Strand von Heiligenhafen, Ostsee
Stürme, Fluten und Fröste legen an den Stränden der Ostsee (hier bei Heiligenhafen) immer wieder Gesteine frei, die Fossilien enthalten
© 1110tulpe - Shutterstock
Die Steinstrände der Ostsee sind ein Eldorado für Fossiliensammler: Gerade im Winter lassen sich hier zahllose versteinerte Relikte von Urzeitwesen aufspüren - einzigartige Zeugnisse einer fernen Vergangenheit

Es mag ein wenig verwunderlich klingen, aber für viele Menschen sind Ausflüge an die Strände der Ostsee zu keiner Zeit so reizvoll wie zwischen November und März. Denn in den kalten Monaten waschen Regen, Sturm und Hochwasser Gestein aus den steilen Hängen der Küsten. Zu Füßen mancher Steilufer sammelt sich dann Geröll - und gibt zuweilen faszinierende Schätze preis: Millionen Jahre alte, versteinerte Hinterlassenschaften von Urzeitwesen.

Es sind einzigartige Zeugnisse aus längst vergangenen Erdzeitaltern. Und man muss kein Paläontologe oder Geologe sein, um in Steinbrocken solche Relikte des Lebens zu entdecken - Fossilien, die eine Ahnung von der Vielfalt früherer Kreaturen auf unserem Planeten vermitteln.

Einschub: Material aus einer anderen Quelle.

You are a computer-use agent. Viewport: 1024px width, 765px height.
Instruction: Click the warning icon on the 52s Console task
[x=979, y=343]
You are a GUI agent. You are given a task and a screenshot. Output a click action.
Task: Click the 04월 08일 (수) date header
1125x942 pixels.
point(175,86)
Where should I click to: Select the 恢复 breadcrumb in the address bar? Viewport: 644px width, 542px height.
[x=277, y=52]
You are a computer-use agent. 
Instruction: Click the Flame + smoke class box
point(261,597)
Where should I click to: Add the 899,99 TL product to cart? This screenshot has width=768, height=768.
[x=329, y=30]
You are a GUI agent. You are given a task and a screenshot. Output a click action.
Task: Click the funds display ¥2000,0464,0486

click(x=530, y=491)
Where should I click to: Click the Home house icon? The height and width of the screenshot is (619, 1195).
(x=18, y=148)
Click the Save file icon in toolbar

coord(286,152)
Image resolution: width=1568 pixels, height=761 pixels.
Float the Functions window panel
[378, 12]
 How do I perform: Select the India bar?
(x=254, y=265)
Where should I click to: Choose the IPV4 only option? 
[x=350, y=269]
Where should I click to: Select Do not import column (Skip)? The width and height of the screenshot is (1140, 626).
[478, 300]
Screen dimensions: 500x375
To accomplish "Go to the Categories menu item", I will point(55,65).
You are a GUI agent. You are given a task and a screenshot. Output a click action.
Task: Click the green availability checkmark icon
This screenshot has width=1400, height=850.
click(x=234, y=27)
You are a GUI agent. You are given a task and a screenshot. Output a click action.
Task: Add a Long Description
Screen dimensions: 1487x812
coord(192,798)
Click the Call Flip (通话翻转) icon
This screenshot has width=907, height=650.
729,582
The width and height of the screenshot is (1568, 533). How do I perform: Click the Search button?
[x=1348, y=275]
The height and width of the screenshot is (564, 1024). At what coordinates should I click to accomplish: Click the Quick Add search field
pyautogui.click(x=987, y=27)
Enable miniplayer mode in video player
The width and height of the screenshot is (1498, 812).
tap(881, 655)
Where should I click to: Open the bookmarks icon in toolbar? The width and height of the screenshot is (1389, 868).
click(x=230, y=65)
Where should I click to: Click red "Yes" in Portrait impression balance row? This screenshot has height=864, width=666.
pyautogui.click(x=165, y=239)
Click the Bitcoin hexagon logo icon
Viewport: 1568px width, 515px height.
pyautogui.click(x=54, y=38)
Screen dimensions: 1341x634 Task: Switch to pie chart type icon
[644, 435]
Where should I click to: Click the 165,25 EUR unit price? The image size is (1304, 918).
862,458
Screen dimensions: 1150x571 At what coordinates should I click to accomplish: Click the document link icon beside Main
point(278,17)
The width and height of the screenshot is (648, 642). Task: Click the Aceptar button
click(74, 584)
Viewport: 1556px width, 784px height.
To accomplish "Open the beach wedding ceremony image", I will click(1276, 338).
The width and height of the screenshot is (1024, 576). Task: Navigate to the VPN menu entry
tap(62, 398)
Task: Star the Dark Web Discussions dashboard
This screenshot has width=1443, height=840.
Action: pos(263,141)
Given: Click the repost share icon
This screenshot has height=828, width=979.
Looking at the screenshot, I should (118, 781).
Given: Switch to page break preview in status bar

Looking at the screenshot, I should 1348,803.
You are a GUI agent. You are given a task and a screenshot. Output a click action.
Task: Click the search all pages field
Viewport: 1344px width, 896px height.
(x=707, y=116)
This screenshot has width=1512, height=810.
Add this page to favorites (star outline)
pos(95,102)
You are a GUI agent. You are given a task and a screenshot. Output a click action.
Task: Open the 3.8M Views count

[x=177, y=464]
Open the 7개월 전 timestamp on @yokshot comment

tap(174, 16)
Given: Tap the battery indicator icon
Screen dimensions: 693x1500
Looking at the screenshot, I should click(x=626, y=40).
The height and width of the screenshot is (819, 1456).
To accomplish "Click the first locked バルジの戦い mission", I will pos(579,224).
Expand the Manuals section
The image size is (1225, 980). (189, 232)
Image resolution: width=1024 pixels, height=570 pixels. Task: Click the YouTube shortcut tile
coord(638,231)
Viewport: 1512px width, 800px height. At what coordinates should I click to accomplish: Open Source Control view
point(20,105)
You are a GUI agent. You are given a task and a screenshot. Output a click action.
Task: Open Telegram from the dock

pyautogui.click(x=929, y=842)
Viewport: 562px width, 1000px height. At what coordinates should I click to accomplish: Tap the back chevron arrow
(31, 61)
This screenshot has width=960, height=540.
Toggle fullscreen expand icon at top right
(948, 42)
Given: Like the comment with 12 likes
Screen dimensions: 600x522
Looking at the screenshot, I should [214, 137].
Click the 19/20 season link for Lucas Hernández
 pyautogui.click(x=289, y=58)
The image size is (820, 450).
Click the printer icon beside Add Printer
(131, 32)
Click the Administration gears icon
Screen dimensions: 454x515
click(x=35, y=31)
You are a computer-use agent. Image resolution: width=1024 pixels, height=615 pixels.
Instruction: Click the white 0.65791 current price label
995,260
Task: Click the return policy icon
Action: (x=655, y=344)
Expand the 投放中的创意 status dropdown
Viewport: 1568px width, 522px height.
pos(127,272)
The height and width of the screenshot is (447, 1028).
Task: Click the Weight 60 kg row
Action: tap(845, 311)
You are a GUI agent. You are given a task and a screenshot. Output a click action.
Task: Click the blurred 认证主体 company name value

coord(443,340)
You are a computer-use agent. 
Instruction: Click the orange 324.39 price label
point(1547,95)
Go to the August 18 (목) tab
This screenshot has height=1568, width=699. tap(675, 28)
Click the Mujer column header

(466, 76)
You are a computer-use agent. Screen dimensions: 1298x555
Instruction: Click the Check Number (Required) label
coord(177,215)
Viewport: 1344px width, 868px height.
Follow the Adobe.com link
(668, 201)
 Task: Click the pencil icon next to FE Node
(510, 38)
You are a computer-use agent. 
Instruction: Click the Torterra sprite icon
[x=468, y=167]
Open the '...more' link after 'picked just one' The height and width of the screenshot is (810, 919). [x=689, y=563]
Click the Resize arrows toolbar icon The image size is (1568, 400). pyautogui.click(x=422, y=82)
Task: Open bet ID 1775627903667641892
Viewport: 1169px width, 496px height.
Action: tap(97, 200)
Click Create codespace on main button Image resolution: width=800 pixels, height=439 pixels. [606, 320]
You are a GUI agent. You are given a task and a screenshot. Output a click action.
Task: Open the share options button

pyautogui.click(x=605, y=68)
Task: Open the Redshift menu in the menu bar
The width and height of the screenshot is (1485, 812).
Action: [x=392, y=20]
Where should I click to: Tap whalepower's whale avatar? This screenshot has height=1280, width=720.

Wer bei einem Spaziergang aufmerksam in den Trümmern stöbert, wird vielleicht die Reste früher Schwämme, Korallen und Schnecken entdecken oder die im Stein erhaltene Kriechspur eines archaischen Meereswurms.

Gut möglich auch, dass im losen Strandkies ein sogenannter Klapperstein herumliegt, der beim Schütteln Geräusche erzeugt: Das kuriose Gebilde aus Feuerstein birgt einen Hohlraum, in dem sich lose Überbleibsel eines urzeitlichen Kieselschwamms befinden. Ebenso erstaunliche Fundstücke sind versteinerte Skelett-Elemente des Belemniten, eines Ahns unserer heutigen Tintenfische. Einst hielten die Germanen die kegelförmigen Fragmente für Sand, der zu dieser Gestalt schmolz, wenn der Donnergott Donar Blitze auf den Strand schleuderte. Von dieser Legende erhalten hat sich die Bezeichnung des Fossils: „Donnerkeil“.

Eine Mücke im Harz

Mit ziemlicher Wahrscheinlichkeit wirbelt die Brandung eines winterlichen Sturms hier und dort auch Bernstein, das fossile Harz ehemaliger Baumriesen, vom Meeresgrund auf und trägt es an die Küste. Und man hält eine Rarität in Händen, wenn man darin Einschlüsse entdeckt: eine urzeitliche Schnake oder Trauermücke vielleicht, die vor wohl rund 40 Millionen Jahren mit den Beinen im Harz einer Konifere stecken blieb, vom honiggelben Baumsekret ertränkt und für alle Zeiten konserviert wurde. Seltene Stücke können 1000 Euro und mehr einbringen.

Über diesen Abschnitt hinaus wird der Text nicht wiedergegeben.